Enquanto Marcelo Rabelo fazia seu mea culpa, em Brasília centenas de etnias de povos tradicionais, com faixas e cartazes reenvindicavam a conclusão dos processos de demarcação dos seus territórios e a garantia dos direitos constitucionais de acesso à saúde e a educação de qualidade. Nos canais de televisão, pretas e pretos exibiam seus penteados e suas vestes coloridas, índias e índios mostravam suas pinturas corpóreas e seus coloridos cocares. As universidades diplomavam aos que se valiam das cotas reparadoras para abraçar suas sonhadas carreiras. Nas TVs, nos comerciais, nas novelas, nos noticiários, o que não se via antes ou quando se via era muito pouco, agora a divisão do tempo e dos espaços é compartilhada de maneira cada vez mais de acordo com os novos tempos.

 

Credite-se à Agência de Notícias Indígenas as sérias e bem pensadas palavras do escritor e ativista Ailton Krenak aos colegas da Academia Brasileira de Letras, por ocasião de sua posse como primeiro indígena a nela ser empossado:

 

“A gente não pode concordar que civilização é a coisa que os europeus inventaram, senão a gente está homologando este papo furado de que a Europa inventou a civilização e foi iluminar o resto do mundo: a Ásia, a África e as Américas.

 

Agora, cada vez mais está se revelando o escândalo que foi está civilização, quando eles chagaram em alguns territórios e aniquilavam o povo originário de lá para pegar petróleo, para pegar diamante, para pegar madeira, isto não é civilização, isto é um assalto. Tanto mais longe a gente conseguir manter as crianças deste lugar, melhor para a vida do planeta. Longe desse lugar eurocentrico.”

 

Epílogo

 

Tudo que ficou acima se é que se justifica, é só para contar que, às vésperas do ano 2.000, quando de várias formas, oficiais ou não, eram providenciados os preparativos para as comemorações da passagem do chamado Descobrimento do Brasil, eu estava lotado no Consulado-Geral do Brasil em Milão, como Chefe do Setor Cultural, de Cooperação e Divulgação e, por discordar veementemente da forma de qualificar a chegada dos portugueses como descobrimento, sabendo da minha impotência em manifestar contrariedade ao que se impunha, contentei-me em apor, no canto superior esquerdo de toda a correspondência por mim assinada, a minúscula sentença contrariando a história da nossa história com Portugal:

 

500 anos de Brasil

Muitos mais de Pindorama

 

No presente, aplaudo e festejo o Brasil dos nativos, dos pretos, dos brancos e os de outras origens que aqui estão e o dos que para aqui vieram e ainda vêm fugindo das mazelas e perseguições reinantes em suas pátrias.

 

[i] Em língua tupí-guaraní, Pindorama significa Terra das Palmeiras ou, mais exatamente em toponímia semântica, Lugar/Região das Palmeiras.
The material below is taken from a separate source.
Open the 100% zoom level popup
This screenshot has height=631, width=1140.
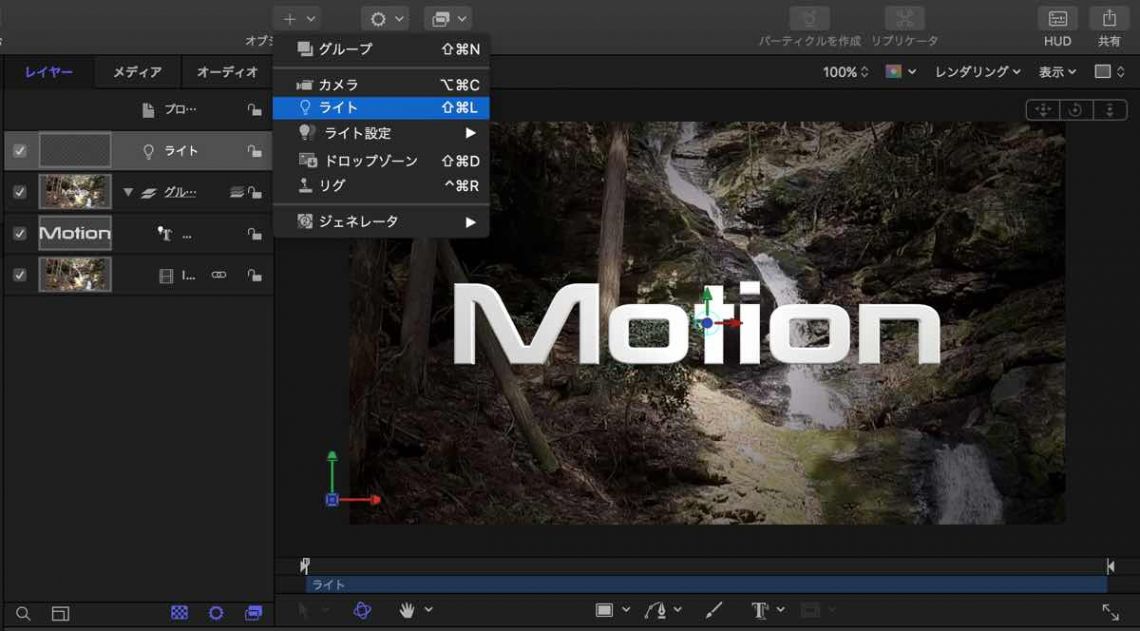(845, 72)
[ii] Esta canção, com cinco estrofes, foi objeto do artigo TRÊS VEZES NÊGA DO CABELO DURO: UMA NOVA VERSÃO PARA UMA VELHA CANÇÃO, assinado por Maria do Socorro Pereira, para obtenção o título de especialista do Programa de Pós-Graduação do Curso de Especialização em Educação para as Relações Étnico-Raciais da Rede Nacional de Formação Continuada da UFCG/SECADI/MEC, defendido em 13.06.2019.